I helped Tayler work on her science homework tonight. It was a very eye-opening experience.

The assignment was to read about the rotation of the earth around the sun and to answer a few simple questions. I took it upon myself to try to encourage additional problem-solving skills and asked Tayler to answer a few questions of my own.

“Tayler, if the earth rotates around its axis once every day, and if the moon rotates around the earth once every month, how many times does the earth rotate around the sun every year?” She tried valiantly to make up a number of answers that she thought might fool me. I stuck with it, though, confident that should could figure out the answer based on the information provided to her in the question. I eventually had to explain this last bit to her, and finally after repeating the question several times I saw the light bulb go off in her head. “One!” she exclaimed proudly.

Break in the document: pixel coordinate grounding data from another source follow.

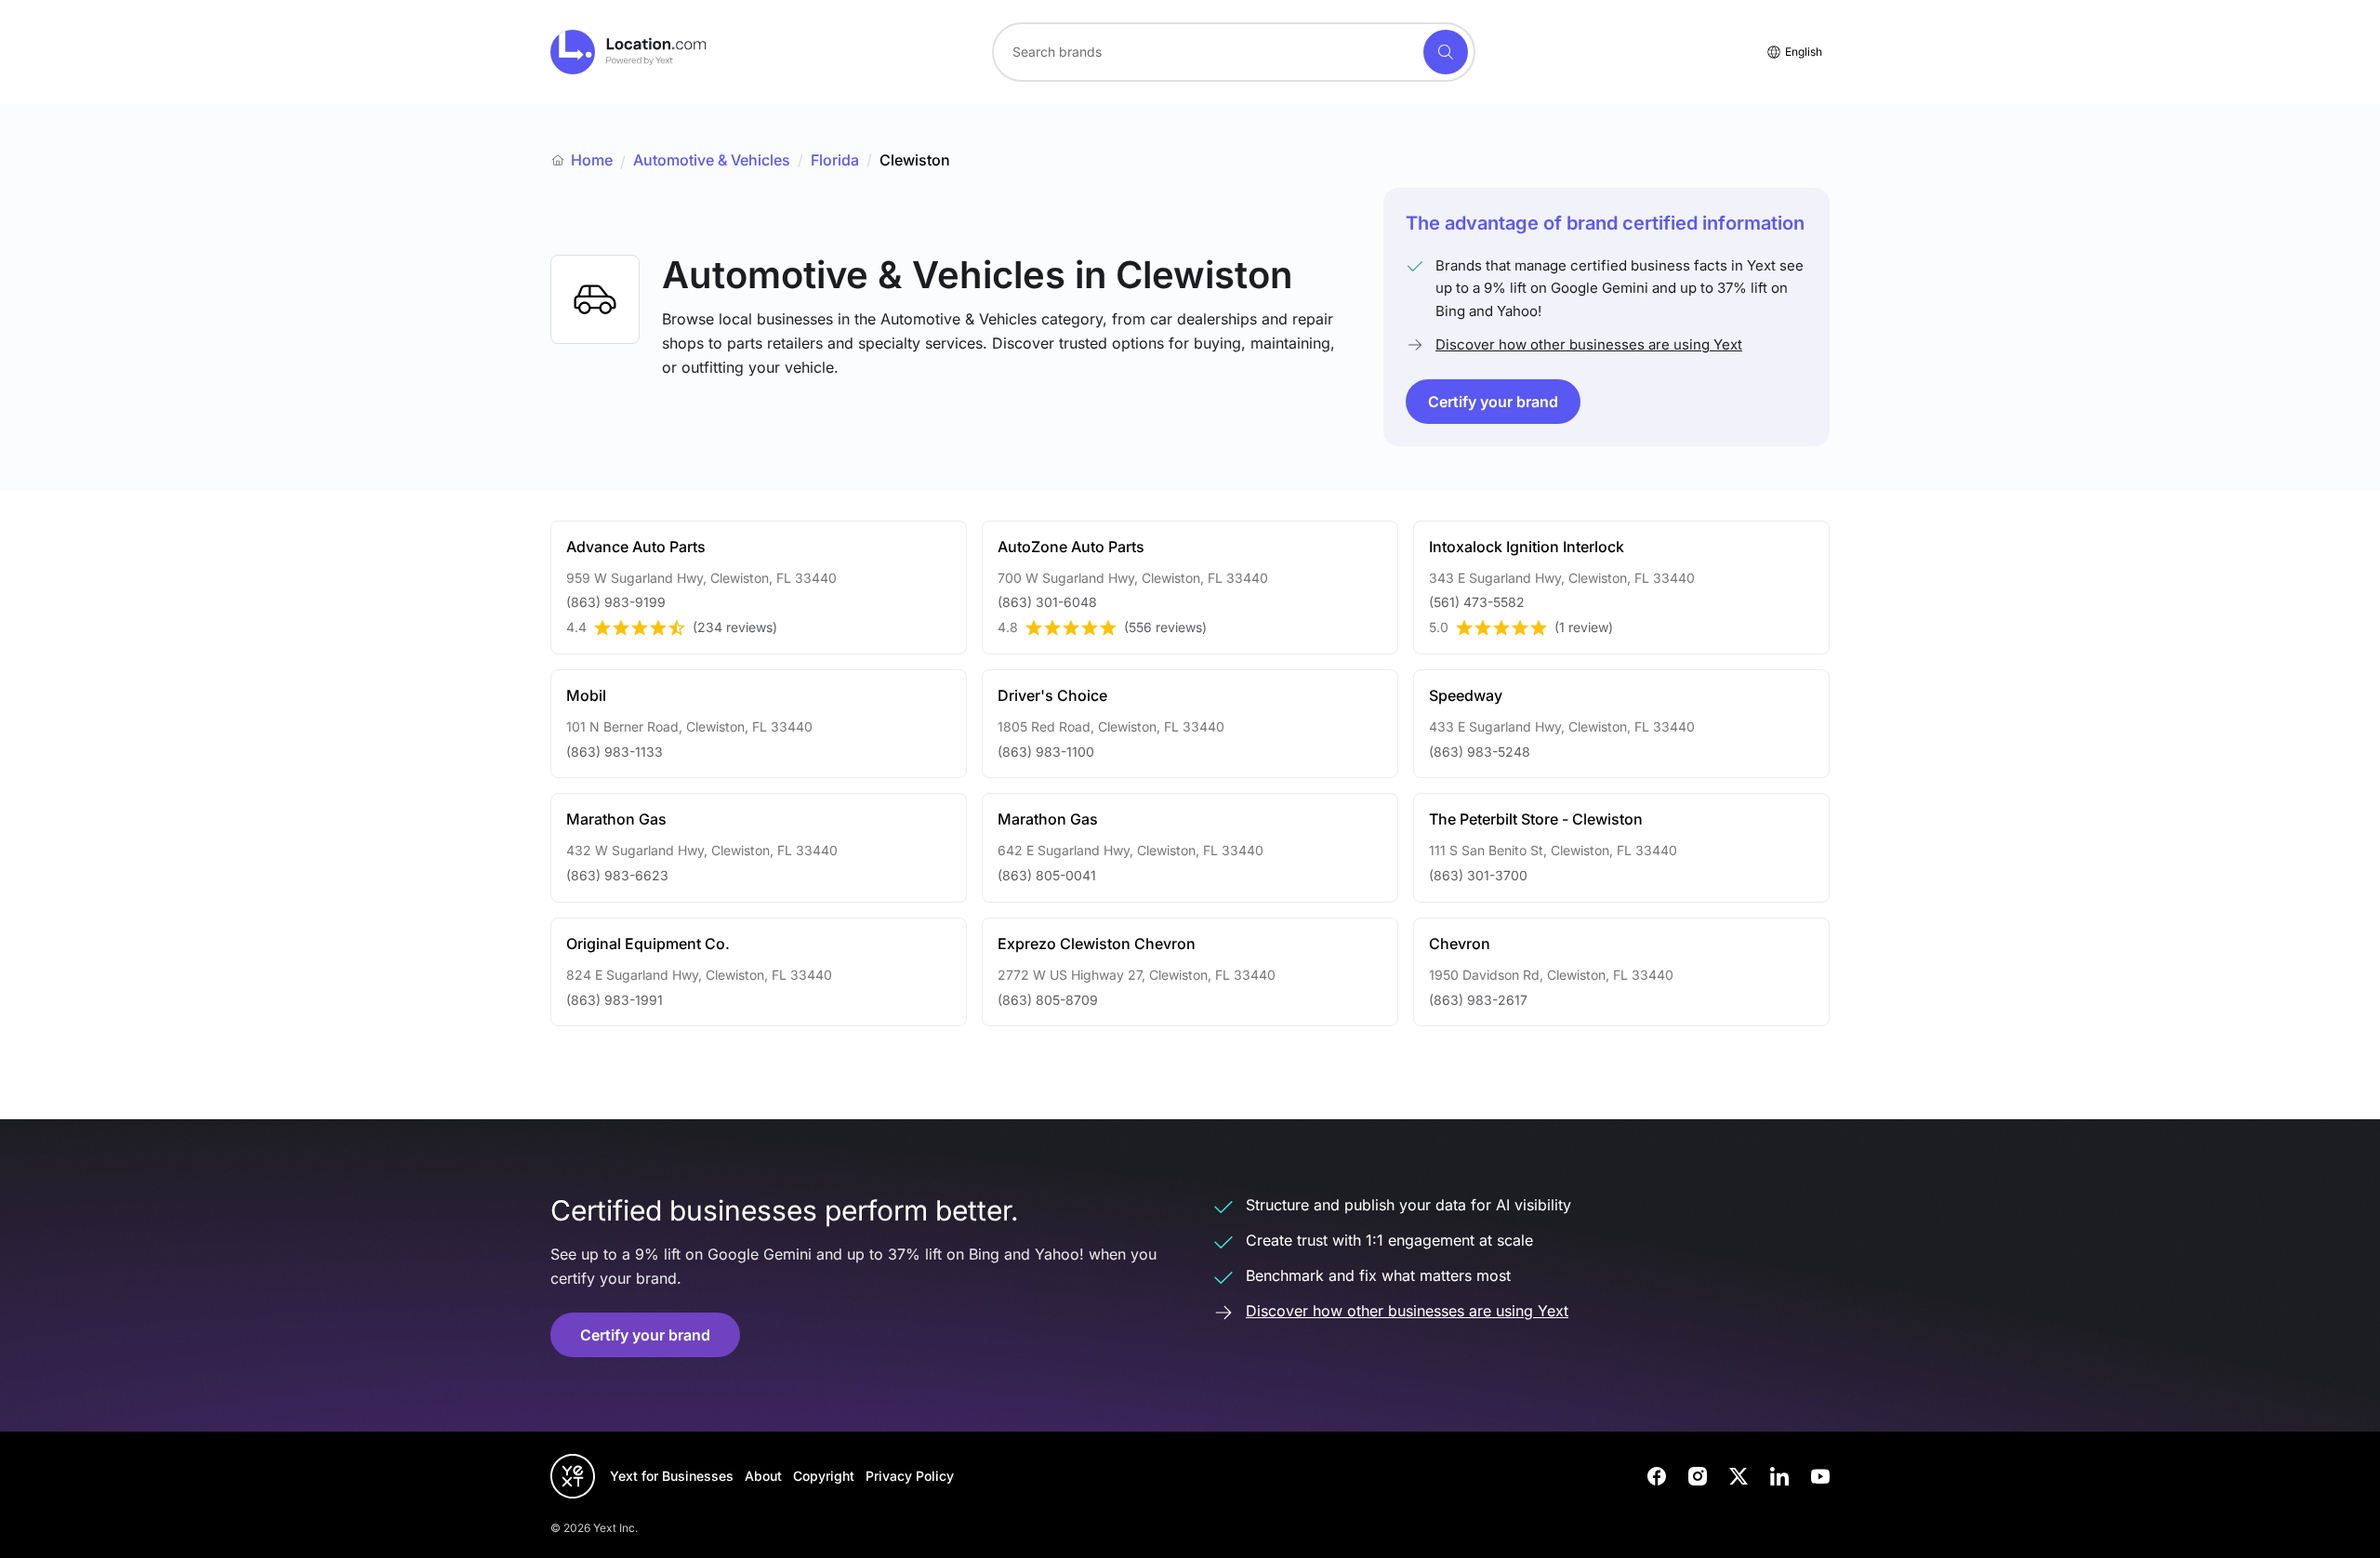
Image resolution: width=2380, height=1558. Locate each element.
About (763, 1476)
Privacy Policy (910, 1476)
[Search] (1445, 52)
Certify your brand (1493, 401)
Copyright (823, 1476)
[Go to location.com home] (628, 52)
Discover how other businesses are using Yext (1588, 344)
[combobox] (1233, 52)
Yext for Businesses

The next portion of her assignment was to describe the solstice and equinox. Both terms were mentioned in the book, but only the equinox was explained as a function of the earth’s angle toward the sun. I again challenged her to think beyond the assignment by asking her to explain to me the solstice in relation to the equinox. “Using only the information you know about the equinox, what can you tell me about the solstice?” This was too opaque a question for her to deduce, so I had to rephrase it several times. “If the equinox is caused by the earth having very little angle to the sun, what can you tell me about the cause of the solstice?” We were interrupted by a bout of infectious giggles, which helped a lot to keep Tayler from getting overly frustrated. Eventually, after a lot of repetition, Tayler was finally able to explain that the solstice was when the earth had the most angle to the sun.

I explained to Tayler that I was challenging her on purpose, to help her develop her critical thinking skills. It’s important to me that the kids learn how to approach problems with a thoughtful eye, and to evaluate the information available to them as they formulate their answers. It’s surprising how much of this I do on my own without thinking about it; and it’s extremely challenging to explain it to the kids in a way that makes sense to them.

I need to devise some more kid-friendly scientific processes to help encourage critical thinking in fun, low-stress environments.